Exact repetition is required: reproduce every line of the data.

## Information supplied
━━━━━━━━
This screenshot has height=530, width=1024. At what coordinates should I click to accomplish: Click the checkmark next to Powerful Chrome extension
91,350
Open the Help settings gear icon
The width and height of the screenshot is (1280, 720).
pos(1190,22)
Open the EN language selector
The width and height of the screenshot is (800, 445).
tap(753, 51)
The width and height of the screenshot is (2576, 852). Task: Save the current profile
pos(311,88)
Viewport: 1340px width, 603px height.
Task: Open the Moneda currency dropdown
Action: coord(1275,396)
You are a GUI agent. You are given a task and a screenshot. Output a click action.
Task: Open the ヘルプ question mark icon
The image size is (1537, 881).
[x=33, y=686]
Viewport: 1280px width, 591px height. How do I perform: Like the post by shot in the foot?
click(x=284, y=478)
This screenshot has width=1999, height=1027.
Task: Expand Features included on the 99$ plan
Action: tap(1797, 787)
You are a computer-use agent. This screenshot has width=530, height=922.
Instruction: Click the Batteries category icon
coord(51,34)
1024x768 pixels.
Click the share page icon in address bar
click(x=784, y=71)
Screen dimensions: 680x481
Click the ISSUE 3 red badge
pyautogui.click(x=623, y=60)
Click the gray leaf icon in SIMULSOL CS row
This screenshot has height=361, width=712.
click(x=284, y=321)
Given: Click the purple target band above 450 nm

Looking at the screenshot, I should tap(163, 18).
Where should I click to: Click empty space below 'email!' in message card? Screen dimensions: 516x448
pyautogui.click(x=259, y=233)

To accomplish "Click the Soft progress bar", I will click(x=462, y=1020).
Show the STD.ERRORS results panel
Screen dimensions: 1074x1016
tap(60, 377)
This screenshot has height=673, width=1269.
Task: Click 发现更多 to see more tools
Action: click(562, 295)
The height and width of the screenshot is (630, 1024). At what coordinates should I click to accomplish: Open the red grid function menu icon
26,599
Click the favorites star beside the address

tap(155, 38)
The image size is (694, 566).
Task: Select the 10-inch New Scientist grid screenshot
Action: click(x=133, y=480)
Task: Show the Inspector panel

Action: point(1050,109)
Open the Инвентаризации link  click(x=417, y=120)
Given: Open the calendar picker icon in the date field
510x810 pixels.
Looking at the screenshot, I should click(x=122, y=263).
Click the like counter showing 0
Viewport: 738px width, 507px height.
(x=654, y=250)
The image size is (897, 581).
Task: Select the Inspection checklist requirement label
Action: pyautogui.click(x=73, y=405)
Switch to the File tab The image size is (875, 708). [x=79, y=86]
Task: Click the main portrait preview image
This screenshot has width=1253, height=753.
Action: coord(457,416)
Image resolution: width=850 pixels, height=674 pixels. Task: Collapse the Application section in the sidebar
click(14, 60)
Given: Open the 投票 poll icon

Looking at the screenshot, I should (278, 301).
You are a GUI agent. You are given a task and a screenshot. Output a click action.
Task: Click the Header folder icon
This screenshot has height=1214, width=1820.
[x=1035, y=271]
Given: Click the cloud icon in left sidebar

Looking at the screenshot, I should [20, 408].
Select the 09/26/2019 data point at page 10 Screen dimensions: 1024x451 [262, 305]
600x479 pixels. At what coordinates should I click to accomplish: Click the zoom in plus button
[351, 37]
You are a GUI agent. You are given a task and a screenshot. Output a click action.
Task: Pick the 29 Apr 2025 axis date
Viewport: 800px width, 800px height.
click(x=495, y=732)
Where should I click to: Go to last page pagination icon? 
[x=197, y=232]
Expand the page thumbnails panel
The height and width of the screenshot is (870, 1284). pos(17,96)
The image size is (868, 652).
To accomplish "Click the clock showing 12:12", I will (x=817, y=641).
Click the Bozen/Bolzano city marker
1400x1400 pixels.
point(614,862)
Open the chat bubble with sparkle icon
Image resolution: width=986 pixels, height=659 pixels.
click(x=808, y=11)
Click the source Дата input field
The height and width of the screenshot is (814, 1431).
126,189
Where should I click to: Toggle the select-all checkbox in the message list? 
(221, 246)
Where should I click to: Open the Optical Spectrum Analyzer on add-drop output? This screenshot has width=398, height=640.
━━━━━━━━
## Answer box
This screenshot has height=530, width=1024. At what coordinates should I click to accomplish: Click the checkmark next to Powerful Chrome extension
91,350
Open the Help settings gear icon
The width and height of the screenshot is (1280, 720).
pos(1190,22)
Open the EN language selector
The width and height of the screenshot is (800, 445).
tap(753, 51)
The width and height of the screenshot is (2576, 852). Task: Save the current profile
pos(311,88)
Viewport: 1340px width, 603px height.
Task: Open the Moneda currency dropdown
Action: coord(1275,396)
You are a GUI agent. You are given a task and a screenshot. Output a click action.
Task: Open the ヘルプ question mark icon
The image size is (1537, 881).
[x=33, y=686]
Viewport: 1280px width, 591px height. How do I perform: Like the post by shot in the foot?
click(x=284, y=478)
This screenshot has width=1999, height=1027.
Task: Expand Features included on the 99$ plan
Action: tap(1797, 787)
You are a computer-use agent. This screenshot has width=530, height=922.
Instruction: Click the Batteries category icon
coord(51,34)
1024x768 pixels.
Click the share page icon in address bar
click(x=784, y=71)
Screen dimensions: 680x481
Click the ISSUE 3 red badge
pyautogui.click(x=623, y=60)
Click the gray leaf icon in SIMULSOL CS row
This screenshot has height=361, width=712.
click(x=284, y=321)
Given: Click the purple target band above 450 nm

Looking at the screenshot, I should tap(163, 18).
Where should I click to: Click empty space below 'email!' in message card? Screen dimensions: 516x448
pyautogui.click(x=259, y=233)

To accomplish "Click the Soft progress bar", I will click(x=462, y=1020).
Show the STD.ERRORS results panel
Screen dimensions: 1074x1016
tap(60, 377)
This screenshot has height=673, width=1269.
Task: Click 发现更多 to see more tools
Action: click(562, 295)
The height and width of the screenshot is (630, 1024). At what coordinates should I click to accomplish: Open the red grid function menu icon
26,599
Click the favorites star beside the address

tap(155, 38)
The image size is (694, 566).
Task: Select the 10-inch New Scientist grid screenshot
Action: click(x=133, y=480)
Task: Show the Inspector panel

Action: point(1050,109)
Open the Инвентаризации link  click(x=417, y=120)
Given: Open the calendar picker icon in the date field
510x810 pixels.
Looking at the screenshot, I should click(x=122, y=263).
Click the like counter showing 0
Viewport: 738px width, 507px height.
(x=654, y=250)
The image size is (897, 581).
Task: Select the Inspection checklist requirement label
Action: pyautogui.click(x=73, y=405)
Switch to the File tab The image size is (875, 708). [x=79, y=86]
Task: Click the main portrait preview image
This screenshot has width=1253, height=753.
Action: coord(457,416)
Image resolution: width=850 pixels, height=674 pixels. Task: Collapse the Application section in the sidebar
click(14, 60)
Given: Open the 投票 poll icon

Looking at the screenshot, I should (278, 301).
You are a GUI agent. You are given a task and a screenshot. Output a click action.
Task: Click the Header folder icon
This screenshot has height=1214, width=1820.
[x=1035, y=271]
Given: Click the cloud icon in left sidebar

Looking at the screenshot, I should [20, 408].
Select the 09/26/2019 data point at page 10 Screen dimensions: 1024x451 [262, 305]
600x479 pixels. At what coordinates should I click to accomplish: Click the zoom in plus button
[351, 37]
You are a GUI agent. You are given a task and a screenshot. Output a click action.
Task: Pick the 29 Apr 2025 axis date
Viewport: 800px width, 800px height.
click(x=495, y=732)
Where should I click to: Go to last page pagination icon? 
[x=197, y=232]
Expand the page thumbnails panel
The height and width of the screenshot is (870, 1284). pos(17,96)
The image size is (868, 652).
To accomplish "Click the clock showing 12:12", I will (x=817, y=641).
Click the Bozen/Bolzano city marker
1400x1400 pixels.
point(614,862)
Open the chat bubble with sparkle icon
Image resolution: width=986 pixels, height=659 pixels.
click(x=808, y=11)
Click the source Дата input field
The height and width of the screenshot is (814, 1431).
126,189
Where should I click to: Toggle the select-all checkbox in the message list? 
(221, 246)
Where should I click to: Open the Optical Spectrum Analyzer on add-drop output? This screenshot has width=398, height=640.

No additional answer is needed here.